■ WORK ITEM: Update everything in the material from the line containing "You are a GUI" down to the line containing "Image resolution: width=1280", replacing "Output one action" with "Produce exactly one action" and leaving all else unchanged. Return only those lines.
[Opening DATA TO PROCESS section]
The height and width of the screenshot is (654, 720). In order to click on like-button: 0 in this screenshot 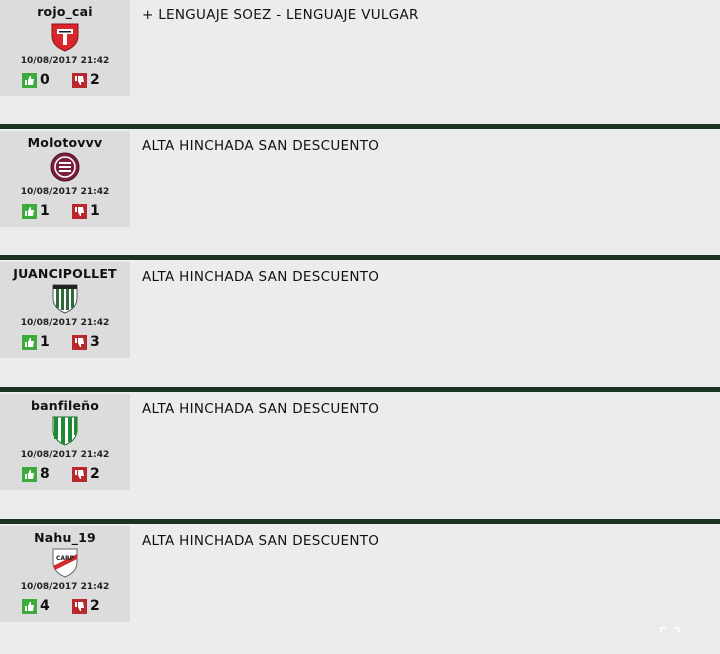, I will do `click(36, 80)`.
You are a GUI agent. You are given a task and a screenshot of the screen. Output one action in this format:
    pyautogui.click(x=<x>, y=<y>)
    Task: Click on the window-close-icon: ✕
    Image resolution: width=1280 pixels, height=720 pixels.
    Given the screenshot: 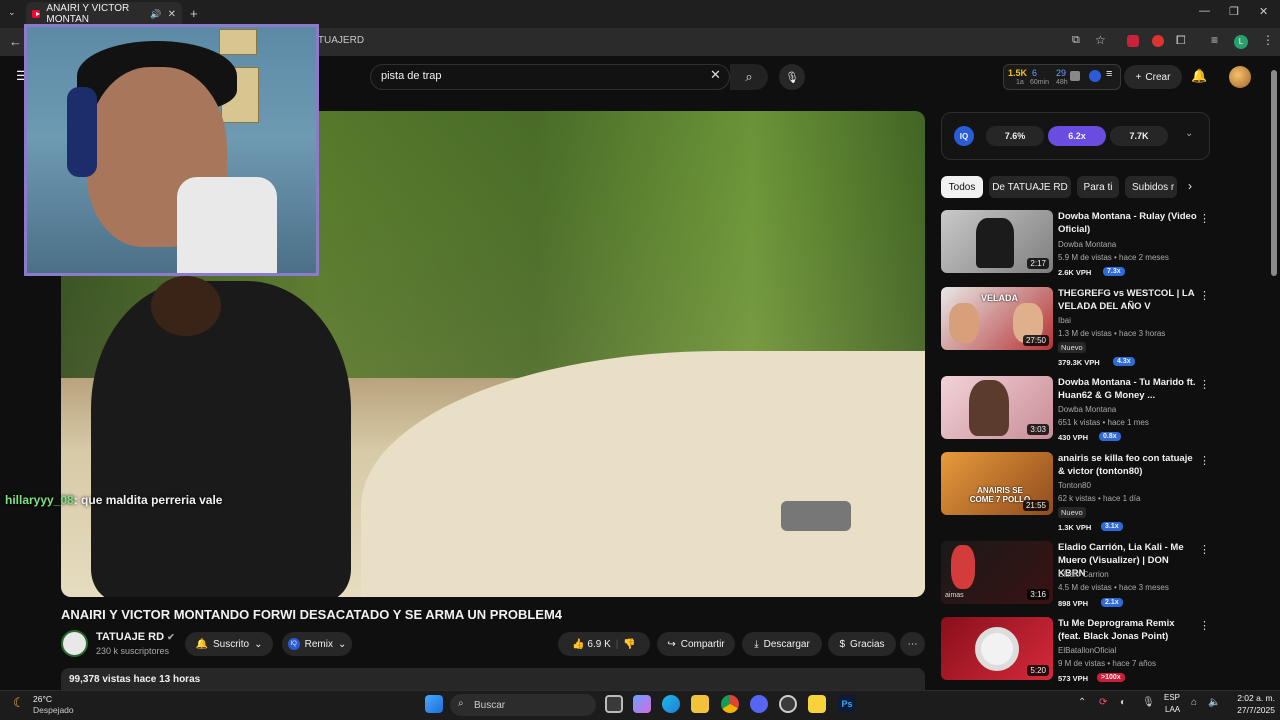 What is the action you would take?
    pyautogui.click(x=1264, y=12)
    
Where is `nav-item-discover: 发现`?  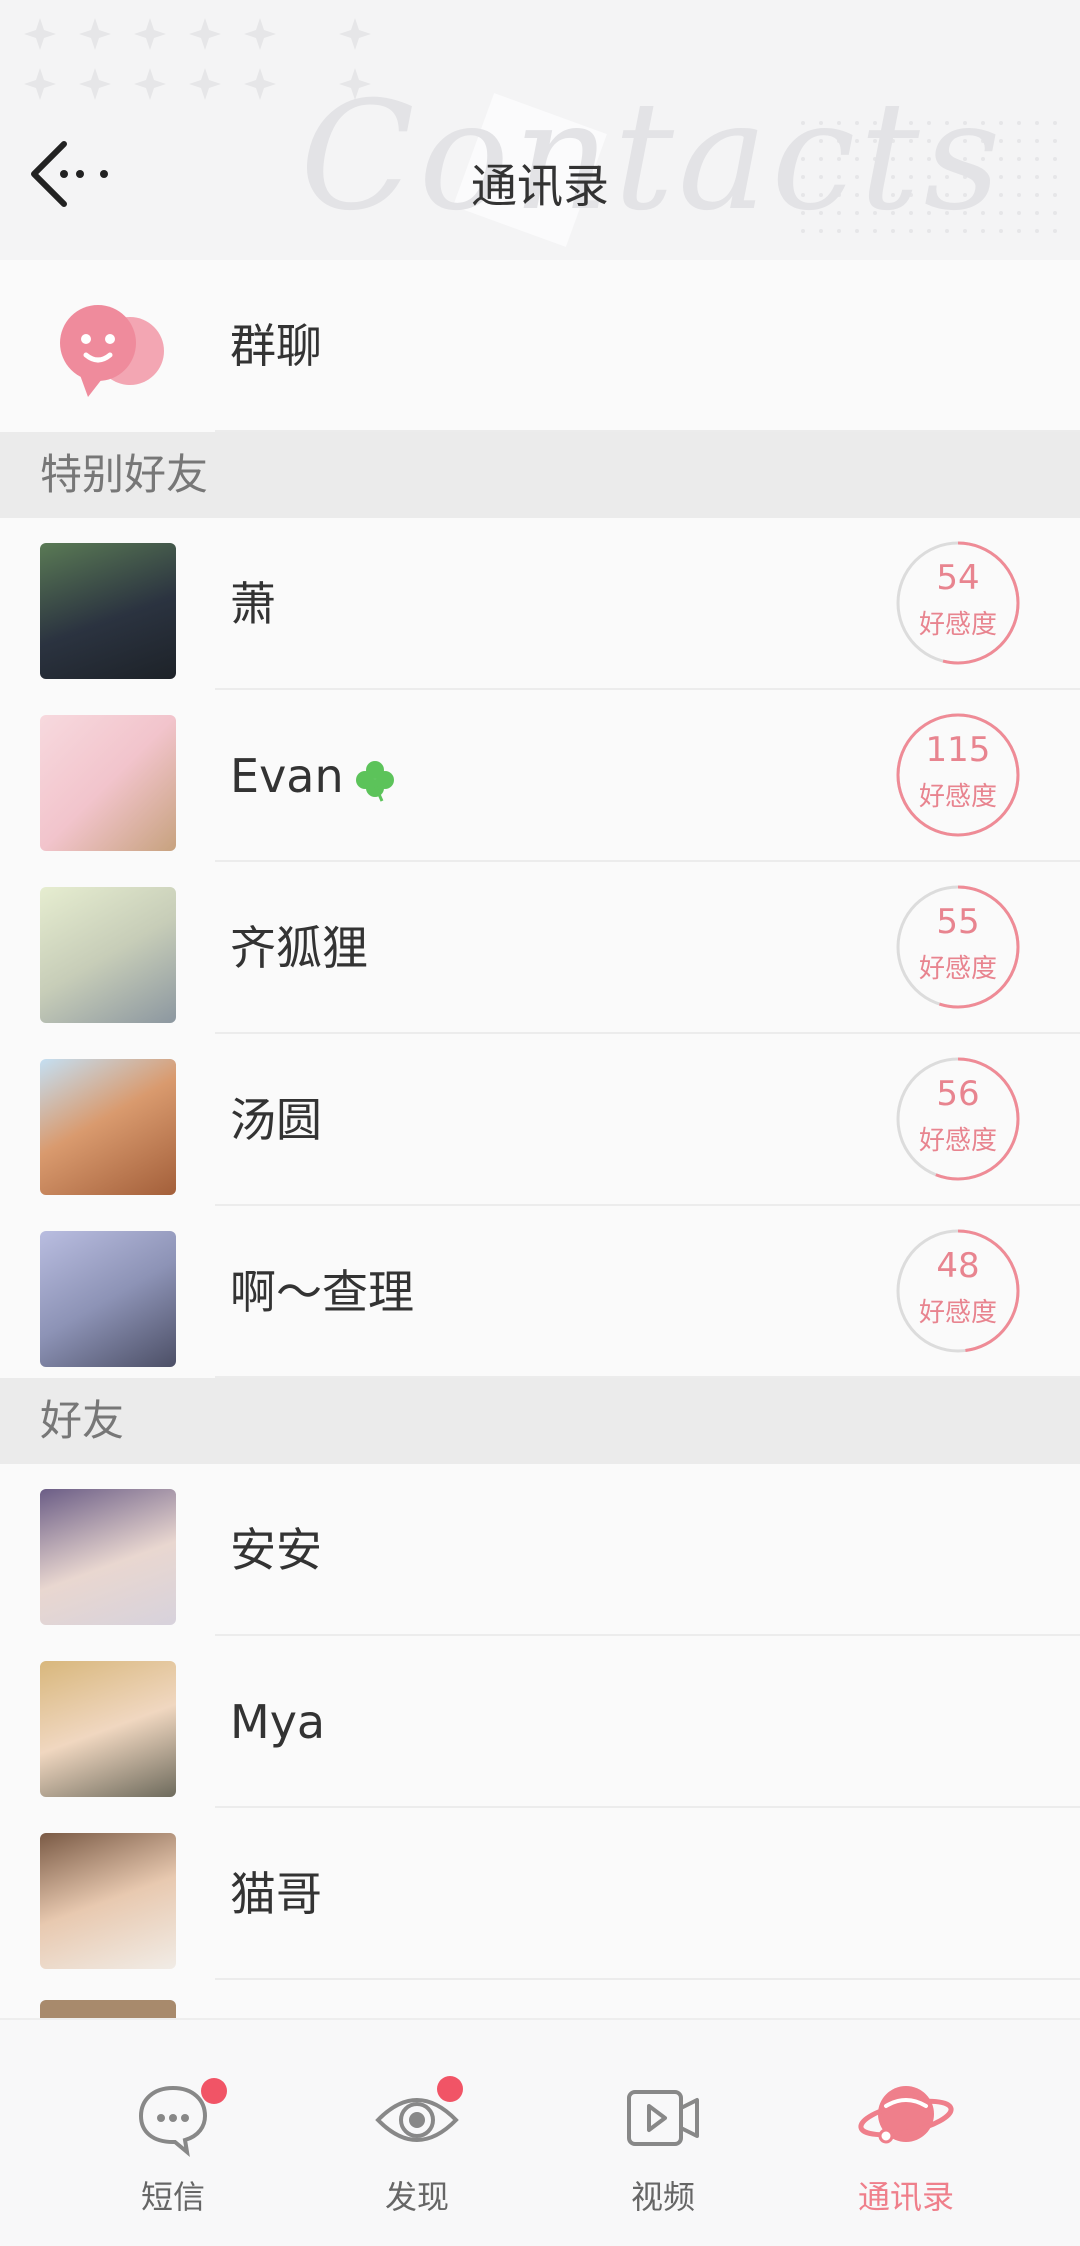 nav-item-discover: 发现 is located at coordinates (417, 2138).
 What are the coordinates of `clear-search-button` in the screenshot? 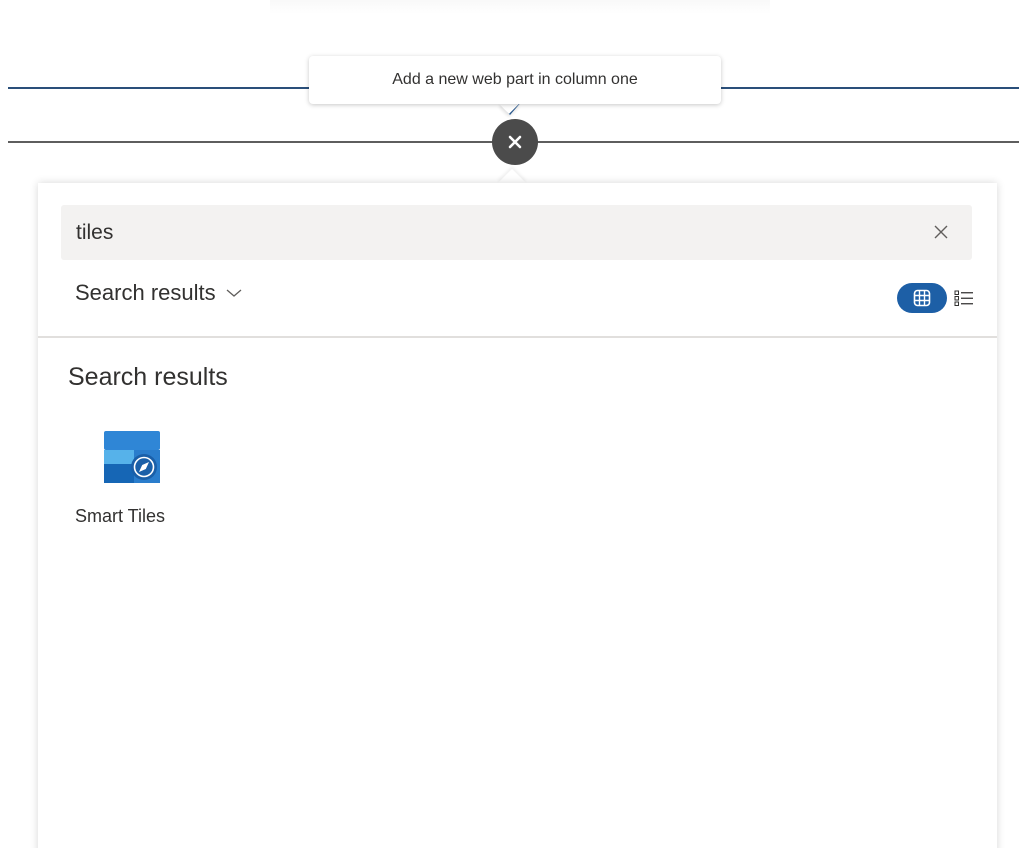 It's located at (941, 232).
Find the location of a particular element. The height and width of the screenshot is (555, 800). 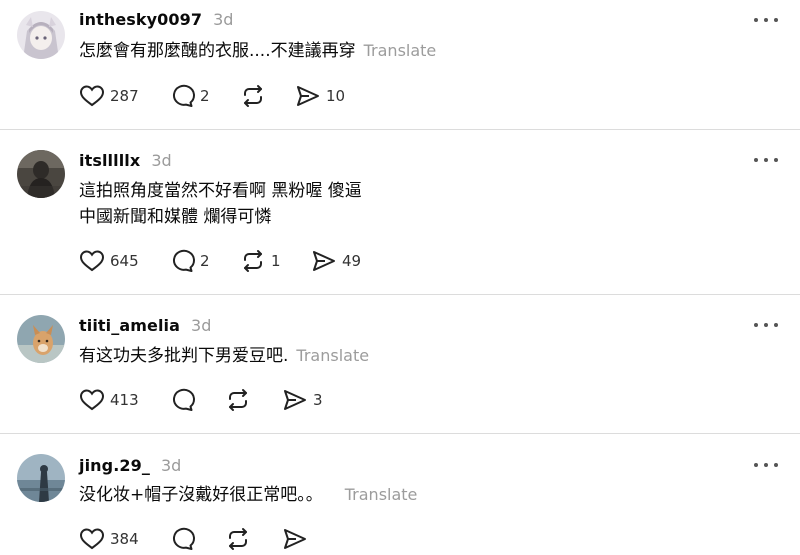

share-button: 3 is located at coordinates (302, 400).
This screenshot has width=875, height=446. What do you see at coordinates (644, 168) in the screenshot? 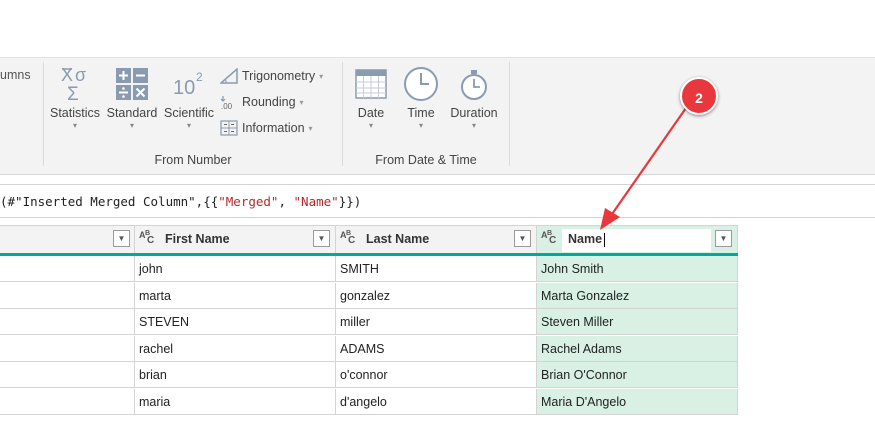
I see `annotation-arrow` at bounding box center [644, 168].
[Closing DATA TO PROCESS section]
■ RESPONSE TO THE EXERCISE:
You are a GUI agent. You are given a task and a screenshot of the screen. Produce exactly one action in this format:
    pyautogui.click(x=<x>, y=<y>)
    Task: Click on the window-close-icon: ✕
    Image resolution: width=1280 pixels, height=720 pixels.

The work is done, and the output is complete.